古い工芸書の引用が多いが、このような技法というものは公表されるに及ぶまでに数多くの失敗と研さんが積み重ねられたものであるに違いない。簡単にさらっと書いて有るからと言って、さらっと読み流してはいけない気持ちにさせられるものである(古い文章を読んでいると、文体に影響が出るようだ)。
「ガラス接合用合金」
錫95分と亜鉛5分よりなれる合金は200度の熱において熔解しガラスに確と粘着して剰え改変し得べからざるものとなり美麗なる金属色を有するに至る。また更に錫90分と「アルミニウム」の10分より成れる合金は390度の熱において熔解しガラスに強く蝋付けされ甚だ堅固にして光彩を有するに至るべし。しかしこれら二合金を使用する方法は先ず蝋付けすべき二片のガラスを炉中において熱しその表面を蝋付けの棒を以て磨り合金の次第に熔融するに従いて紙の栓あるいは一条の「アルミニウム」を以て平坦に配布し徐々に冷却せしむるに在り。また通常蝋付け用の鉄を以てこのガラス用合金を熔解するに使用するも可なり。
・・読みにくいだろうか。
この様な工芸書には技法の主立った部分だけが簡易に書かれ、詳細の説明は省かれるのが普通だ。だから想像力が必要になる。

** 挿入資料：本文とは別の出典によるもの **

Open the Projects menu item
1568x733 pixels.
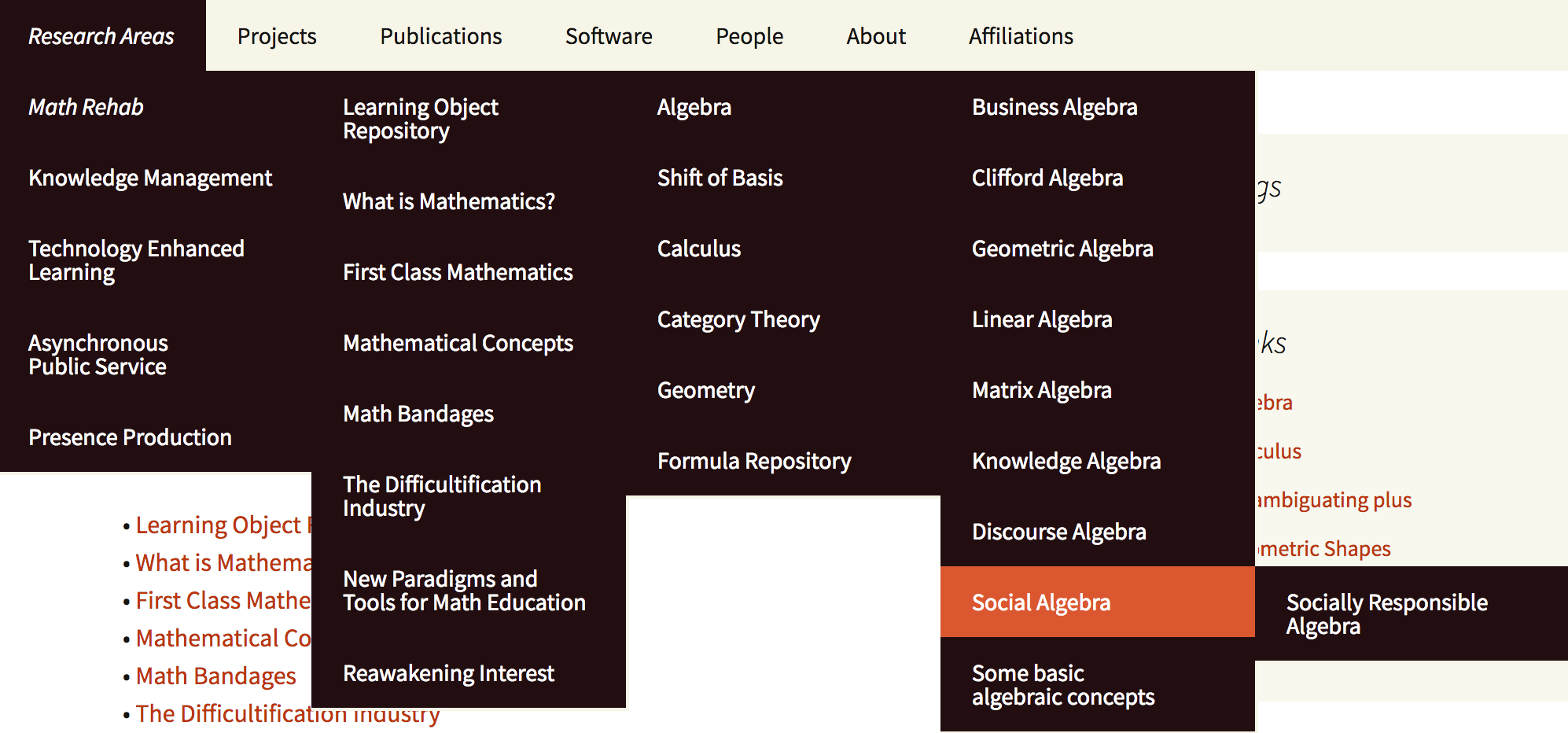(277, 36)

言い換えれば考えることを生業とする職人業の者が読めば、これだけでも充分に意が読み取れる仕組みになっている。
ガラス同士を合金によって炉中で接合する方法だ。「たしかそんなことが書いて有ったぞ」程度でも、記憶に残しておけば後に役立たないものでもない。しかし技法は全て「技」の伴うものであるから、簡単にできるとは考えない方が良いだろう。なにごとも修練だ。